Jack Deth (Tim Thomerson) is a hard-boiled Police Trooper in the year 2247. His job is to identify Trancers. A Trancer is person of weak mind who is susceptible to being psychically controlled by a master criminal named Martin Whistler (Michael Stefani). Trancers appear to be normal people until activated. Then they turn into zombie-like killing machines. Trancers can be identified using a special bracelet that scans their brain.
After killing a Trancer in a diner, Jack has a run-in with his super, McNulty (Art LaFleur). Jack quits the force. McNulty finds Jack and lures him back by informing him that Whistler, who was thought to have been killed, is actually alive and has escaped into the past. Whistler has gone back to the year 1985 to kill the ancestors of the current ruling Council. Having success in wiping out one of them, he is now looking for the ancestors of Chairman Ashe (Anne Seymour) and Chairman Spencer (Richard Herd).
To go back in time, the subject is injected with a serum that transports the person’s conscious mind back through their own bloodline to inhabit the body of an ancestor. When Whistler traveled back, he took over the body of his distant relative, Lt. Weisling. When Deth’s consciousness goes back in time, he takes over the body of his ancestor, Phil Denton.
When Jack wakes up in Denton’s body, he learns that Denton had a one-night stand with a punk rock girl named Leena (Helen Hunt). Jack ends up taking her to work. Leena works as an elf at a North Pole display with the store Santa (Pete Schrum). Santa turns out to be a Trancer. Jack ends up killing Santa. Jack then takes off with Leena and attempts to convince her that he is from the future, and he needs her help to stop Whistler.
In the meantime, Whistler, as Lt. Weisling, learns that Jack Deth is hot on his trail.

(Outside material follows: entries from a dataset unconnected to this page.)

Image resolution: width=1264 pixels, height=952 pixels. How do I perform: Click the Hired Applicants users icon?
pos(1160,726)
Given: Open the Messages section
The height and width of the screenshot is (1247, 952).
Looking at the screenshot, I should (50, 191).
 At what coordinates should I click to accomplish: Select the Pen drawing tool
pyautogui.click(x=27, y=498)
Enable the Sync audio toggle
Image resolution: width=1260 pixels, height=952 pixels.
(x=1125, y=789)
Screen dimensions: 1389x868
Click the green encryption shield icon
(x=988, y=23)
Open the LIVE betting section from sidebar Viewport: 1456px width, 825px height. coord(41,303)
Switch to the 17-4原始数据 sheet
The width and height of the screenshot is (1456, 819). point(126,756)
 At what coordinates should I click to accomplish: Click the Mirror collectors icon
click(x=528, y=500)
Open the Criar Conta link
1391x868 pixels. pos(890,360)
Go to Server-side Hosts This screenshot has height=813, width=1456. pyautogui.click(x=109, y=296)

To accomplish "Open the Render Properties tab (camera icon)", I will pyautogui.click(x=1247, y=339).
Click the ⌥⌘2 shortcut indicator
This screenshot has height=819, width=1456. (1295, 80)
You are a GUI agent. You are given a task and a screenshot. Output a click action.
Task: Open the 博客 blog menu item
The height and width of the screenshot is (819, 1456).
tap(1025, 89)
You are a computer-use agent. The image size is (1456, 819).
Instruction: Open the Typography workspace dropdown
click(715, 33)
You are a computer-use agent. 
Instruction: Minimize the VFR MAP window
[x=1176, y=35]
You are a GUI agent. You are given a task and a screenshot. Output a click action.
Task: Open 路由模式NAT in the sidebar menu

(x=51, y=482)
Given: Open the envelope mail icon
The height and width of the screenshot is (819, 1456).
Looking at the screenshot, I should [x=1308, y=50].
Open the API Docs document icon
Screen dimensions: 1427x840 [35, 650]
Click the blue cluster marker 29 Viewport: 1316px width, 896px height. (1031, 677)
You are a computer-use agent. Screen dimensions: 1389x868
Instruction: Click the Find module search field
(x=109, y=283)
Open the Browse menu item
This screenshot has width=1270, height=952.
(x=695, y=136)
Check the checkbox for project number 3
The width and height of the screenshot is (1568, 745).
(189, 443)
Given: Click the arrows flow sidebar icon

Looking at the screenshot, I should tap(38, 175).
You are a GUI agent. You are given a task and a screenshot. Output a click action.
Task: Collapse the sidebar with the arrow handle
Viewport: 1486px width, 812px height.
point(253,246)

“Trancers” was released in 1984 and was directed by Charles Band. It is an American science fiction time travel movie and part of the small subgenre of science fiction noir. It is the first of six Trancer movies in the franchise. There is also a short film that was done between the first and second full length films, sometimes referred to as “Trancers 1.5”, called “Trancers: City of Lost Angels”. The twenty-minute short was originally part of an anthology called “Pulse Pounders” 1988, which never had an official release.
Tim Thomerson, as Jack Deth, stars in the first five Trancer movies. For the sixth film, stock footage of the actor is used. The other Trancer movies are: “Trancers II: The Return of Jack Deth” 1991, “Trancers III: Deth Lives” 1992, “Trancers 4: Jack of Swords” 1994, “Trancers 5: Sudden Deth” 1994 and “Trancers 6” 2002. The first film is the only one rated “PG-13”. All the subsequent films were rated “R”. The Trancer films were started by “Empire Pictures”. When Empire collapsed, production of the films was picked up by “Full Moon Features”. Both companies were created by director Charles Band.
The movie has lots of noir-esque touches that add quite a bit of humor to the movie. It makes Jack look like he came from the past instead of the future. It is a fun romp with Thomerson doing a wonderful job as the jaded detective and a fish out of water. I’m not surprised that it has a cult following. It is well worth a watch.